Hi @guillaumekln , even if I copy the instantiation line inside the multiprocess function, the code still hangs. Eg:

def get_batch_translation(title_batch):
    source_sents = [sent.strip() for sent in title_batch]
    target_prefix = [[tgt_lang]] * len(source_sents)

    # Subword the source sentences
    source_sents_subworded = sp.encode(source_sents, out_type=str)
    source_sents_subworded = [[src_lang] + sent + ["</s>"] for sent in source_sents_subworded]
    # Translate the source sentences
    translator = ctranslate2.Translator(ct_model_path, device=device, inter_threads=16)
    translations = translator.translate_batch(source_sents_subworded, batch_type="tokens", max_batch_size=2024, beam_size=beam_size, target_prefix=target_prefix)
    translations = [translation.hypotheses[0] for translation in translations]
    # Desubword the target sentences
    translations_desubword = sp.decode(translations)
    translations_desubword = [sent[len(tgt_lang):] for sent in translations_desubword]

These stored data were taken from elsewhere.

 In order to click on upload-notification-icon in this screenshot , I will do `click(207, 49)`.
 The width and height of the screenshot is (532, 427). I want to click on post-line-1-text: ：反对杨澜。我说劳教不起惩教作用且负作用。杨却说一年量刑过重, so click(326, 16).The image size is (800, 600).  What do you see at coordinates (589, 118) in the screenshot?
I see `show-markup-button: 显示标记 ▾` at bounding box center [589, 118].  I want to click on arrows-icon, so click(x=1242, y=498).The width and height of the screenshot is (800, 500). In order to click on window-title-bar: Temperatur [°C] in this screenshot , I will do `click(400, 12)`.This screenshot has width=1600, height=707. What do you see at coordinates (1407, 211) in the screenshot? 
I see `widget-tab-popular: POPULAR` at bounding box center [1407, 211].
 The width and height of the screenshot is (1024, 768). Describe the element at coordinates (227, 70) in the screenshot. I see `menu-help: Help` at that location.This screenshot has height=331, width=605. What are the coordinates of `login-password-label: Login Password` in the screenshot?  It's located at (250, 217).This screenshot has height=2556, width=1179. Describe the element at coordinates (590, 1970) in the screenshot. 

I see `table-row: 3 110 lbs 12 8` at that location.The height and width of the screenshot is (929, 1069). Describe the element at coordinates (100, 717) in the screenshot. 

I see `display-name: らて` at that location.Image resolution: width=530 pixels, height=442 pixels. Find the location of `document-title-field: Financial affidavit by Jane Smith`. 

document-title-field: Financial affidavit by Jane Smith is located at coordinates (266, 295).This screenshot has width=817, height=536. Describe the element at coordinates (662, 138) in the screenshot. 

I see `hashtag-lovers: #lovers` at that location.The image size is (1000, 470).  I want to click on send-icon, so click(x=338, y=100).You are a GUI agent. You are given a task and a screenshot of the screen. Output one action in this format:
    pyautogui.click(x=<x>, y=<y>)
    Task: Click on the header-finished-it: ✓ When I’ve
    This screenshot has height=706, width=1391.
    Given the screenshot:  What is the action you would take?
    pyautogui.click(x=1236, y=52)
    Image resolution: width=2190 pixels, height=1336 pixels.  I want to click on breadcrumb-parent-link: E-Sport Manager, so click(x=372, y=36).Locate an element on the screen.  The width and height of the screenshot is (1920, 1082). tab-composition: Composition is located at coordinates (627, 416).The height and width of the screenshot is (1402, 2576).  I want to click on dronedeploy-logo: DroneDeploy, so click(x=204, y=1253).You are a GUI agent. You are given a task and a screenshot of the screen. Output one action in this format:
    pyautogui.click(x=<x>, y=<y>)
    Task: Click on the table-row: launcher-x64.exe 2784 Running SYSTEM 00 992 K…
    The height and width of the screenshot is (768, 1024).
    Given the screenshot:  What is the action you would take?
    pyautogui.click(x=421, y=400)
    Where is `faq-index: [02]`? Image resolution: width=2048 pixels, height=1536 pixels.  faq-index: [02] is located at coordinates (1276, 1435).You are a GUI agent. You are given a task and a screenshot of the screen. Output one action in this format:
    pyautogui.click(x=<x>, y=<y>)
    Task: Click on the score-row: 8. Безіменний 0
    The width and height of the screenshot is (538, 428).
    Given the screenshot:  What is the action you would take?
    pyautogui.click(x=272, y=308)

    return translations_desubword

def get_batch_translations_parallely(titles_batch):
    with Pool(5) as pool:
        results = pool.map(get_batch_translation, titles_batch)

    return results

results = get_batch_translations_parallely(title_batch_list[:5]) # Each element of title_batch_list is a list which has 10,000 titles in them
abhishekukmeesho commented 1 year ago

Also, sorry I got confused between translate_file and translate_iterable. I used the translate_iterable function where I just replaced the translate_batch with translate_iterable but the time taken was still the same. May be I am not using it the right way. Can you please point to to any examples you might have wrt translate_file and translate_iterable? I'll check them out. I am using an r5.4x EC2 machine which has 16 cores and 128GB memory.

guillaumekln commented 1 year ago

even if I copy the instantiation line inside the multiprocess function, the code still hangs.

It's possible the import should also be run in each process. In general the library is not fork-safe.

I used the translate_iterable function where I just replaced the translate_batch with translate_iterable but the time taken was still the same.

This will not change the performance indeed. The point of translate_iterable is that you don't need to build the batches yourself.

If you are translating a file the code would look like this:

# Use 16 worker threads, each using 1 computation thread.
translator = ctranslate2.Translator("model/", intra_threads=1, inter_threads=16)

with open("test.txt") as input_file:
    tokenize_fn = lambda line: line.strip().split()  # replace this by your tokenization.
    tokens = map(tokenize_fn, input_file)
    results = translator.translate_iterable(tokens)

    for result in results:
        print(result)

If the input stream is large enough, you should see all 16 cores fully used.